E, então, é 11 de setembro de 2001. Um mundo já inteiramente nosso, o mundo midiatizado, globalizado e internetizado, assiste ao vivo e em cores o feio espetáculo de duas frondosas torres de aço se desmanchando no ar. Feio e triste. E tão feio e tão triste quanto 3 mil pessoas mortas pelos atentados é o acirramento da xenofobia, essa doença que pinta das piores cores os povos não-ocidentais. Os árabes, ou os muçulmanos, ou uma caricatura de ambos, transformam-se numa mistura improvável de fanáticos religiosos, degenerados morais e arquitetos diabólicos. Repetindo os reis espanhóis de quatro séculos atrás, o Ocidente torna a evitar o Oriente como o diabo foge da cruz. E nós, aqui no Brasil, esquecendo-nos que nossa formação cultural, étnica, e até emocional mais bebe nas raízes flamencas que nos nórdicos e louros senhores, esquecendo-nos que temos muito mais pés na África que fora dela, identificamo-nos com essa fantasia fora de tempo e de lugar. Ou, pelo menos, é o que a mídia imperial (de lá) e colonial (daqui), ansiosa por agradar seus patrões, quer nos fazer identificar.

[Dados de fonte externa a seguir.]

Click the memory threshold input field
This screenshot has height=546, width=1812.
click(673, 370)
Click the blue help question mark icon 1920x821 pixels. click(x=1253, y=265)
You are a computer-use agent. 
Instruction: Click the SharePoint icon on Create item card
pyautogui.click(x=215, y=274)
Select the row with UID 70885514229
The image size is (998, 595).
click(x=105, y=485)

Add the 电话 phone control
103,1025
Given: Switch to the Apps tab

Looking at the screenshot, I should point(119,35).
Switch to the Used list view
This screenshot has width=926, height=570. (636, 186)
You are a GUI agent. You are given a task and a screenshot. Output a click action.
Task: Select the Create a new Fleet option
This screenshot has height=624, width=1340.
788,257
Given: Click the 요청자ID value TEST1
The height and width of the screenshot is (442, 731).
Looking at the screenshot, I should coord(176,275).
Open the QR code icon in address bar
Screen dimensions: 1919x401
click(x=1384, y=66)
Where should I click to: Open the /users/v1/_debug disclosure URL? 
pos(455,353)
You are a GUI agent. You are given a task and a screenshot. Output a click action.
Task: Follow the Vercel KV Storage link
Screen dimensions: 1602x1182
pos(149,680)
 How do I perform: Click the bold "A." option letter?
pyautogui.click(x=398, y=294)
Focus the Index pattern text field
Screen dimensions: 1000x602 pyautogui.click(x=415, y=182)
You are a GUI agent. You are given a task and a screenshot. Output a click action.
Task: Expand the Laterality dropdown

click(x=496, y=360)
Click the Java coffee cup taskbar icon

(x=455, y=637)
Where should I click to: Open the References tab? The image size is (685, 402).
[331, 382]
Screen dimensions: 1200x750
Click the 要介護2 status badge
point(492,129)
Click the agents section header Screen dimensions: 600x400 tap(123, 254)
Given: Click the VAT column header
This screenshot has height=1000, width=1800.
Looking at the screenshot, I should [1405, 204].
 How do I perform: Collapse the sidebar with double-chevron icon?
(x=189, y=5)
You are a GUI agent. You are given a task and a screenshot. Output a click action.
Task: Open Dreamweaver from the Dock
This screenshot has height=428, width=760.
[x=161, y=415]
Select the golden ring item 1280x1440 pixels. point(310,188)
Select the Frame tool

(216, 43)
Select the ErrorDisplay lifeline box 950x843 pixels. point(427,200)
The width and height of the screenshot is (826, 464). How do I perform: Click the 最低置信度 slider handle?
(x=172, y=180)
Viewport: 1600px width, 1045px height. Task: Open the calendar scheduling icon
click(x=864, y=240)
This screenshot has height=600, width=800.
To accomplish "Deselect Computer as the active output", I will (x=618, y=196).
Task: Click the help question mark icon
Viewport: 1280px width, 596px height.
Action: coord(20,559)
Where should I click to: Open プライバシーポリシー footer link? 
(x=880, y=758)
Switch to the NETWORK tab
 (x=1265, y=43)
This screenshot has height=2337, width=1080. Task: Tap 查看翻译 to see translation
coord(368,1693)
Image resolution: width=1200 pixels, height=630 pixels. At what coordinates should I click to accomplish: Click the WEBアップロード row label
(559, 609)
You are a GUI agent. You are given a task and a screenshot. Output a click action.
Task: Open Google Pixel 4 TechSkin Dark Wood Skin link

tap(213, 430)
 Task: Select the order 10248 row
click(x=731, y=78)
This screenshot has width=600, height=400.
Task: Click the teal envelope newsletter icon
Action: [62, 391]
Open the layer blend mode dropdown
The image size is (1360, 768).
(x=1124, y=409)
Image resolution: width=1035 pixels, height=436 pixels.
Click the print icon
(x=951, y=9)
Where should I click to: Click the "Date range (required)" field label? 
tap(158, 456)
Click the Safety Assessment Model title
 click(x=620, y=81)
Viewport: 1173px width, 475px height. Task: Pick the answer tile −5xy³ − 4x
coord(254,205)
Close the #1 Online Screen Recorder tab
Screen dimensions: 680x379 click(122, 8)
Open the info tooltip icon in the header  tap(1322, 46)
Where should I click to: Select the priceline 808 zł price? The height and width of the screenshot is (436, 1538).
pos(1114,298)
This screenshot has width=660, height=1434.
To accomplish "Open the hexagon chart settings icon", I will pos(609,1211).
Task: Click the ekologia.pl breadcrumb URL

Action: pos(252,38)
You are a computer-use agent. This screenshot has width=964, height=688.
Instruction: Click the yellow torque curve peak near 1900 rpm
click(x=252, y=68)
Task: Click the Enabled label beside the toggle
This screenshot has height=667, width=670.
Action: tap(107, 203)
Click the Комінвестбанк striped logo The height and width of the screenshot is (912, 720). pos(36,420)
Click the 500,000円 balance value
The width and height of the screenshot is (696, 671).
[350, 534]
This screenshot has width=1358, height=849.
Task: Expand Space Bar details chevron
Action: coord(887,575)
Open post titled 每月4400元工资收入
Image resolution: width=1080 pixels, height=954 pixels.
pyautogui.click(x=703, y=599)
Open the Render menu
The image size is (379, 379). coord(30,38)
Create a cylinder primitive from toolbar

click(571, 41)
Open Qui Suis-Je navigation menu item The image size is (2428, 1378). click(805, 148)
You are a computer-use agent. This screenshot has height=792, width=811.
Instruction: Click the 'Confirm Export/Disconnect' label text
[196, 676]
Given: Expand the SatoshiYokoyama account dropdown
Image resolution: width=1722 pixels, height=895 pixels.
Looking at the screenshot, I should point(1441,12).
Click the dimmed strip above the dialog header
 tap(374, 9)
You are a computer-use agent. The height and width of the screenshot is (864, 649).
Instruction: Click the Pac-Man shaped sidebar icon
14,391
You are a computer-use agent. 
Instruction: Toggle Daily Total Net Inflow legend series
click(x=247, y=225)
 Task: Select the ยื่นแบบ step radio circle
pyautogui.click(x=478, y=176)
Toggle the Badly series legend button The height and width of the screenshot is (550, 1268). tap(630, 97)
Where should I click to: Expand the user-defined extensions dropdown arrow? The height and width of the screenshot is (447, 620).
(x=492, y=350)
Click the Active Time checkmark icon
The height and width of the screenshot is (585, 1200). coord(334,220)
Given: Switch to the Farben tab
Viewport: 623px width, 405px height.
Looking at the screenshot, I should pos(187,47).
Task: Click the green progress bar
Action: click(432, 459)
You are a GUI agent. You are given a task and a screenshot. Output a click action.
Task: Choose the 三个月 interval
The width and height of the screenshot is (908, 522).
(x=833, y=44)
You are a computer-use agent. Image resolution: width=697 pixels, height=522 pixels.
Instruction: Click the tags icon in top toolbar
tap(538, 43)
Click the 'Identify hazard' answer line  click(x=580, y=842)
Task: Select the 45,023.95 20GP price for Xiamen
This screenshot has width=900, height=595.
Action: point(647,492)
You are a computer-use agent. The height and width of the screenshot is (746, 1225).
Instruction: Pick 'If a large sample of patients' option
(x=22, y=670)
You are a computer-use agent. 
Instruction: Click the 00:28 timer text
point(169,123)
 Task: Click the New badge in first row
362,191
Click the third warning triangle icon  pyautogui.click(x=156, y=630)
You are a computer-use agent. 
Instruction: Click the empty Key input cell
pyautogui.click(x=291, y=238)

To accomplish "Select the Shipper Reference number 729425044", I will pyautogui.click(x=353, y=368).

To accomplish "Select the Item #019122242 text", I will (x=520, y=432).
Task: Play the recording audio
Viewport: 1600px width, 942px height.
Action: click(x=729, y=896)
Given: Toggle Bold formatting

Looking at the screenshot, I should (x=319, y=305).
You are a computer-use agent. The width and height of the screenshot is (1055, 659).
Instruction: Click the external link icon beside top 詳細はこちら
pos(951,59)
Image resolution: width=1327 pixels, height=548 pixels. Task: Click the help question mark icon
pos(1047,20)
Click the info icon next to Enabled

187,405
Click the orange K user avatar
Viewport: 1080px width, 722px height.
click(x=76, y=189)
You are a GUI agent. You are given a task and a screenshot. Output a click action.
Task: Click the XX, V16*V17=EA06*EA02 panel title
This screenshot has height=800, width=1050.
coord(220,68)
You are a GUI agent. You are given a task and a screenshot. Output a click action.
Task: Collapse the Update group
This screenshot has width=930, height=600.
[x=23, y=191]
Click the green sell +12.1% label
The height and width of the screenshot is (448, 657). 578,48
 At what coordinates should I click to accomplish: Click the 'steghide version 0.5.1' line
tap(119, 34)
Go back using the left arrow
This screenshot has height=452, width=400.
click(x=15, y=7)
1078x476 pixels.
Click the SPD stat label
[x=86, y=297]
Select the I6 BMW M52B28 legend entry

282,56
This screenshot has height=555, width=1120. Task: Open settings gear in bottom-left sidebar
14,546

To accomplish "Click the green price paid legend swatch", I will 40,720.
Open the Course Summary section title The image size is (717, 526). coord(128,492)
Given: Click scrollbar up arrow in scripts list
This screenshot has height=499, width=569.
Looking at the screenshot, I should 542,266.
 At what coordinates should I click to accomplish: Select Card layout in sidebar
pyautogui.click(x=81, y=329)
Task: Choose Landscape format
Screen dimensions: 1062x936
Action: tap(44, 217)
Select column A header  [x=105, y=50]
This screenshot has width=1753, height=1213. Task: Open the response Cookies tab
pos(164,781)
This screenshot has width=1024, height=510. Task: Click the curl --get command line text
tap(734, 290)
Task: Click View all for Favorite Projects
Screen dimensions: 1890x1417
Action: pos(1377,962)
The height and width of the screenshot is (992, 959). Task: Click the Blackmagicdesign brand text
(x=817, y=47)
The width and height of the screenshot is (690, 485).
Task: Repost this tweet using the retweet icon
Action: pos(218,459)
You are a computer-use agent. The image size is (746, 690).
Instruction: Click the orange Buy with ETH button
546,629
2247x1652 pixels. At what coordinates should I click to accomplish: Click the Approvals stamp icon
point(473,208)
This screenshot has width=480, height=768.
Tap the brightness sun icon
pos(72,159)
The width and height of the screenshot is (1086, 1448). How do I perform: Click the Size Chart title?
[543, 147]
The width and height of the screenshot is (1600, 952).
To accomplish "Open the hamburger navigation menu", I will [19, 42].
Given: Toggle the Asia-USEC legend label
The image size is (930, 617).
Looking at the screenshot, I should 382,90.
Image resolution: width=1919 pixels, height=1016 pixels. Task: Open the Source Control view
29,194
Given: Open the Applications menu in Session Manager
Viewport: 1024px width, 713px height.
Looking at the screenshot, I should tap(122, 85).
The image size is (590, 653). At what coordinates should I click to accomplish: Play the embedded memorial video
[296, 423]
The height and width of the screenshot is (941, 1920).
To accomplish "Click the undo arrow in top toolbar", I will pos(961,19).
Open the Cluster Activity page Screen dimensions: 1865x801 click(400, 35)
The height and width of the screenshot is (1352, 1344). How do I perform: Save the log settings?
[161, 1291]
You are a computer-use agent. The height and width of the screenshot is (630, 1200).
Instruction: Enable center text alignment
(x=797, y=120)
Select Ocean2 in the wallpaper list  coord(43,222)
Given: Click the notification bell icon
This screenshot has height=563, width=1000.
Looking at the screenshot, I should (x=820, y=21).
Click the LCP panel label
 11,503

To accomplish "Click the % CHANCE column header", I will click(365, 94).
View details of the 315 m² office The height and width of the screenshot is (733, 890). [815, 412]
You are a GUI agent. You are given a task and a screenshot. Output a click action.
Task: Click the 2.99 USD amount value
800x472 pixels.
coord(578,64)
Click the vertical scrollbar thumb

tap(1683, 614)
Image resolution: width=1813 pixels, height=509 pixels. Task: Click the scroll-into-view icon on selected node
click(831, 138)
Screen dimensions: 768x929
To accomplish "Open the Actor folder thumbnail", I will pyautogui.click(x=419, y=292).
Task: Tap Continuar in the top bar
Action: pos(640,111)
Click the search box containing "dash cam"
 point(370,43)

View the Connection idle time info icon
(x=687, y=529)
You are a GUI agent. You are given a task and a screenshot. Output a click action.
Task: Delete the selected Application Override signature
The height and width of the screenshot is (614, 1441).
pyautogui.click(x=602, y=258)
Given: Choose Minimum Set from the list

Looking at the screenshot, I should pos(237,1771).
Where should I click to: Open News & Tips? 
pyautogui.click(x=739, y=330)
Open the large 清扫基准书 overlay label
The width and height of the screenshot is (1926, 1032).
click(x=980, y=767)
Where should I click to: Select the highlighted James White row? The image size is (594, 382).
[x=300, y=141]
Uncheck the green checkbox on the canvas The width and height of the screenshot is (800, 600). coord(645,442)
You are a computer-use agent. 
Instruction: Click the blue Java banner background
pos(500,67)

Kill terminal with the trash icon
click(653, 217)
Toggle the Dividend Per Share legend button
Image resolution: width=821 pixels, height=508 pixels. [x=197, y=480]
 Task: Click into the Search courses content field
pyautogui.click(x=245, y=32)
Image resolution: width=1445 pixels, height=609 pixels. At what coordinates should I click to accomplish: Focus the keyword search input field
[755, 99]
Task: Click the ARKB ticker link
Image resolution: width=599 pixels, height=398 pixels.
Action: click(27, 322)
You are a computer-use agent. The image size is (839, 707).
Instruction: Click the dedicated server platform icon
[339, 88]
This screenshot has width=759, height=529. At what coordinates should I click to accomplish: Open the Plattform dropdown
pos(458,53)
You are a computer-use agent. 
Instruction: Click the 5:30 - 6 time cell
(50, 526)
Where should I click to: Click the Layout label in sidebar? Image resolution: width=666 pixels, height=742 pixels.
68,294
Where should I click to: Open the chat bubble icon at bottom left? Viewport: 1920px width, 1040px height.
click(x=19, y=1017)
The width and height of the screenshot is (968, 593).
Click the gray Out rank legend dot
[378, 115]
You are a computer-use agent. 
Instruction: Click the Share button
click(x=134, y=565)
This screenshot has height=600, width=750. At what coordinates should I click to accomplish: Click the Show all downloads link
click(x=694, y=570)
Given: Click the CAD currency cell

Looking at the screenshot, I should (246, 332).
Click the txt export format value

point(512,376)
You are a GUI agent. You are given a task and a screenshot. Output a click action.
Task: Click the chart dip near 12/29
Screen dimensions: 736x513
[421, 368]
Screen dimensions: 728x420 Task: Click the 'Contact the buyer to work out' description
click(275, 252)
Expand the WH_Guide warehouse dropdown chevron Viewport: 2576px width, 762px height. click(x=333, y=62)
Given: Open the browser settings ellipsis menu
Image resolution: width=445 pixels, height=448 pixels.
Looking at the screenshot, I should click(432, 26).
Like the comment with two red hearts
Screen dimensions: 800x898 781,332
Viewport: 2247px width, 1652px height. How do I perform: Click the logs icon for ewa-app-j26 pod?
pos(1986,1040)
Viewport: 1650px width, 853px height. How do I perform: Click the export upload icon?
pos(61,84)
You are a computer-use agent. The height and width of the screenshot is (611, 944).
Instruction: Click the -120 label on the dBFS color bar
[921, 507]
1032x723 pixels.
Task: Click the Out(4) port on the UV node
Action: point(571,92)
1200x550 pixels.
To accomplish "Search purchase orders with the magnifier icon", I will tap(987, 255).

Este mês é mês de 11 de setembro de 2011. Redondo aniversário de 10 anos, dizem alguns, do dia que tanto quer ser importante. Acho, ao contrário, que ligar o 11/09/11 àquele espetáculo sangrento em Nova York é injusto com a data. Prefiro pensar a data de outro modo. Lembrar que, neste ano, o ano repete o dia, com seus empinados “um e um”, suas duas torrezinhas ainda de pé. Ano em que povos árabes se levantaram contra seus regimes autoritários e farsantes, fantoches dos interesses externos na região. Ano em que os espanhóis do 15M soltaram seu grito em la calle, a la puerta del sol, desmascarando essa mesma democracia que (só por ser democracia) tem justificado tanto sangue e exploração. E ano interessante também pra nós, brasileiros, que de marcha em marcha - da maconha, das vagabundas, da liberdade - vamos renascendo para nossa dignidade há muito recolhida. E, se por mais não fosse, 11/09 é aniversário da mulher que eu amo. Devo então, tão somente, me alegrar com a data, derrubando duas torres com uma celebrada só.